Apple is also thought to be spending around $1 billion annually on the Apple Car at its current state.
Despite quite a few years of development, Apple's interest level in the project has changed from time to time. After years of relative quiet, it reportedly regained focus in September, and was working to rebuild the project team by the end of 2022.
This has included some high-profile hires, including a veteran Lamborghini executive in July, and a safety engineering expert from Ford in May. It's also had its fair share of departures, including one engineer who left Apple six months after joining the project, and in September 2021, Ford poached project lead Doug Field.
Meanwhile the existing team had to reportedly deal with its own setbacks, including repeatedly needing to prove the project's worthiness to management. There were claims that "constantly-shifting goals" were causing problems in a July report on the project, as well as a "revolving door of leaders" that promoted uncertainty in the operation.
Read on AppleInsider
Comments
<holds breath>
https://en.wikipedia.org/wiki/Category:Defunct_computer_companies_of_the_United_States
https://en.wikipedia.org/wiki/Category:Defunct_mobile_phone_manufacturers
What's important is why they went out of business, not that they went out of business. A lot of companies are like PC box and Android phone companies where they buy the parts and just assemble them. They have very little USP. If you don't have good design, marketing, ecosystem, support, then you are competing on price and margins, which will inevitably lose the more that people can afford the products from companies that do have all those things. Apple's used products are more appealing than brand new products from low margin companies.
Most of the car companies were also making combustion engine vehicles. If Apple was making a combustion engine vehicle, they'd likely need to get an expensive engine from a 3rd party and setup a network of maintenance shops. Electric engines change the whole game.
Apple also has hundreds of billions of dollars. Investing $100b would allow them to build over 1m vehicles.
They should have really known that the auto industry moves a whole lot slower than computers, people adjust a lot slower, and there were rather large strategic assets that they needed to cultivate. What a waste of what? 5 to 8 billion dollars?

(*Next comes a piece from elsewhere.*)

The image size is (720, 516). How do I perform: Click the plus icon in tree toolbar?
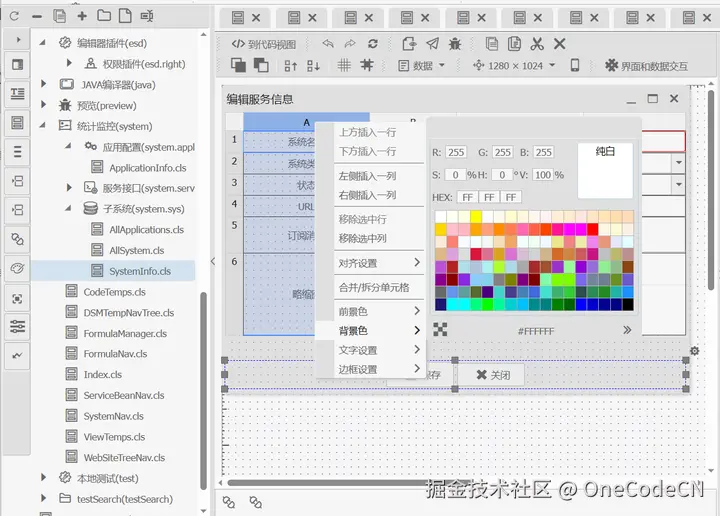click(81, 16)
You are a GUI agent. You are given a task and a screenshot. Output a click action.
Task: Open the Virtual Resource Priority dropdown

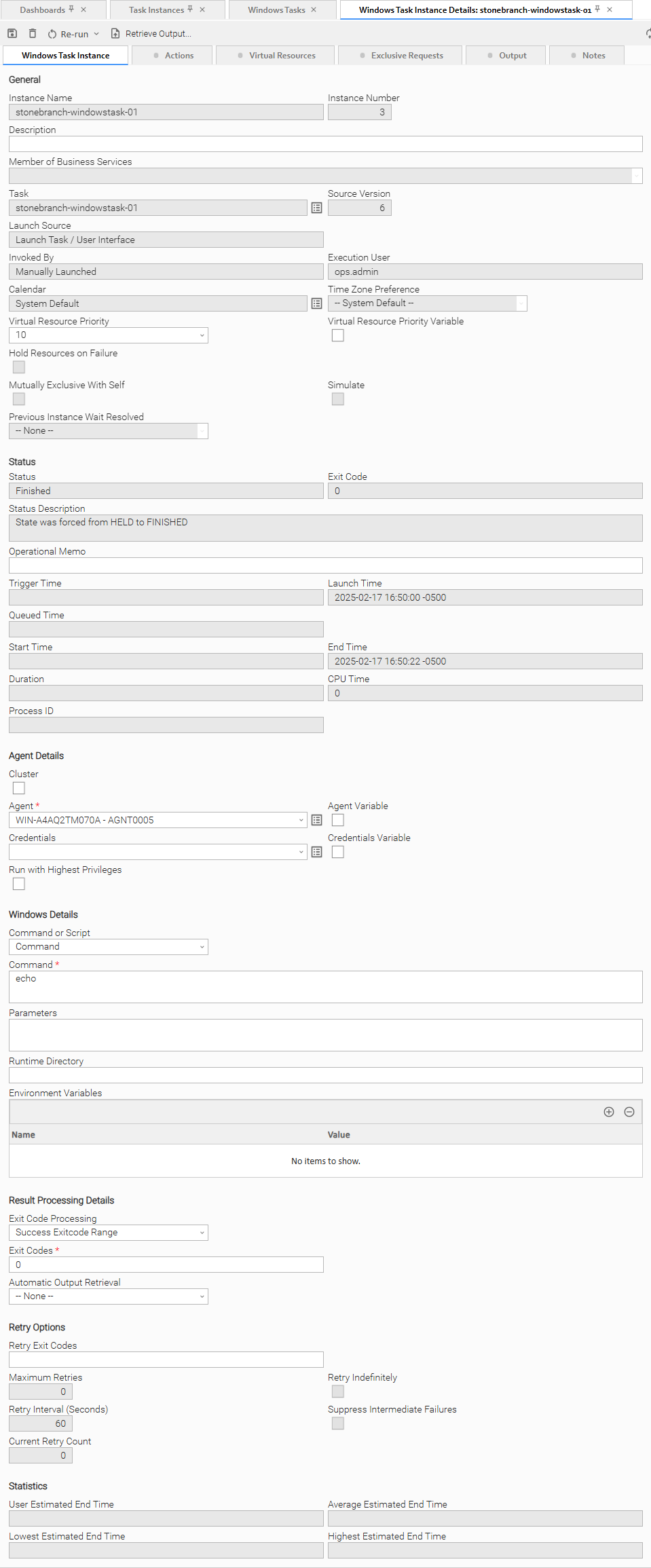tap(109, 335)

Still, one has to admire Elon for shipping and selling beta hardware going on 7 years now with FSD "just around the corner". Fraud comes to mind, as does a future class action lawsuit.

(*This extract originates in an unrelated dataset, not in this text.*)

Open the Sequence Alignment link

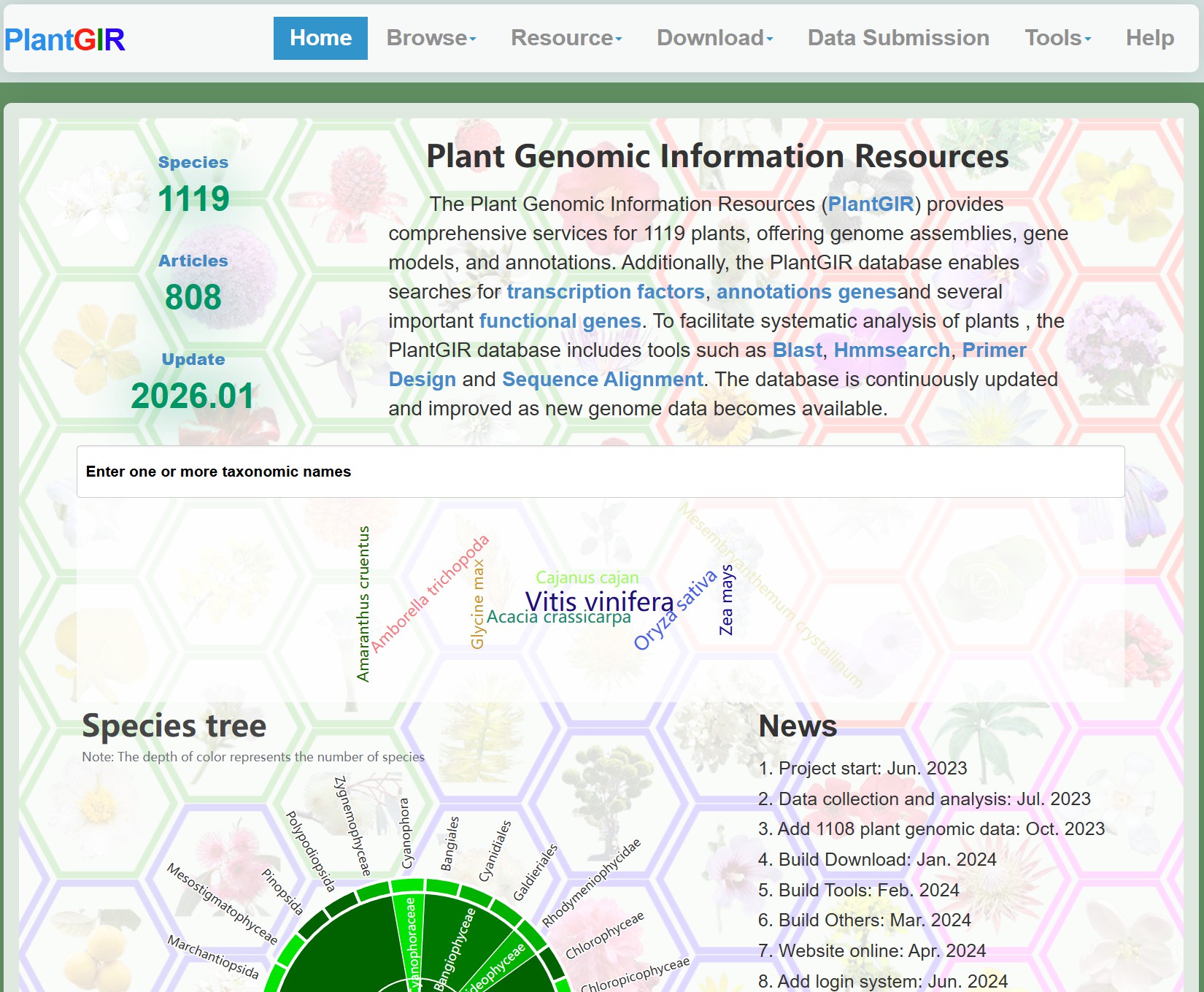(x=602, y=380)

https://www.reuters.com/legal/exclusive-tesla-faces-us-criminal-probe-over-self-driving-claims-sources-2022-10-26/
The car will need to communicate with road infrastructure and other cars. To do that, something like V2X will be needed and that isn't a legislated reality at this point and is unlikely to happen before 2026 on a wide scale as infrastructure will need to be adapted.
On board processing power is obviously a must but it literally takes an onboard mobile datacentre to accommodate the vast amounts of data that gets generated in real time as a result of the car's 'sensing' capabilities and the communication with its environment. In fact, a lot of virtualsation will be taking place inside that mobile datacentre to keep low latency, mission critical components doing their jobs. Moving that data around within the car and communicating it to the road infrastructure is a challenge.
Realistically, for full autonomous driving on a large scale, it is going to take 5.5G infrastructure and Edge computing to complete the puzzle and then there is the legislative side.
2026 seems way too soon for all of that.
Very limited, bounded autonomous capabilities are already being used in factory, port and other settings but there is a huge difference between those cases and unmapped, open road scenarios.